* PASSAGE
--*--
SECTION 5.02 REMEDIES UPON EVENT OF DEFAULT.
(a) If any Event of Default has occurred and is continuing, the
Canadian Collateral Agent may, in addition to all other rights and remedies
granted to it in this Agreement and in any other agreement securing, evidencing
or relating to the Finance Obligations: (i) exercise on behalf of the Finance
Parties all rights and remedies of a secured party under the PPSA (whether or
not in effect in the jurisdiction where such rights are exercised) and, in
addition, (ii) without demand of performance or other demand or notice of any
kind (except as herein provided or as may be required by mandatory provisions of
Law) to or upon any Canadian Credit Party or any other Person (all of which
demands and/or notices are hereby waived by each Canadian Credit Party), (A)
--*--
* DATASET EXCERPT
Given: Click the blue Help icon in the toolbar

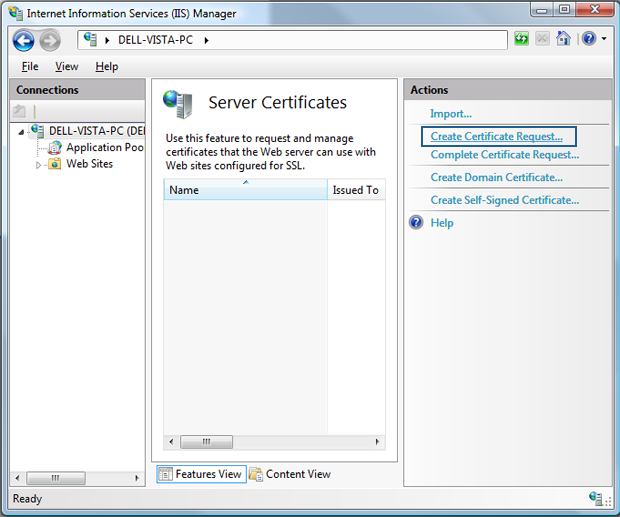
--*--
* STATED GOAL
Which capitalized terms in the remedies section refer to a party or person? List each term once.

* IN RESPONSE
- Canadian Collateral Agent
- Finance Parties
- Canadian Credit Party
- Person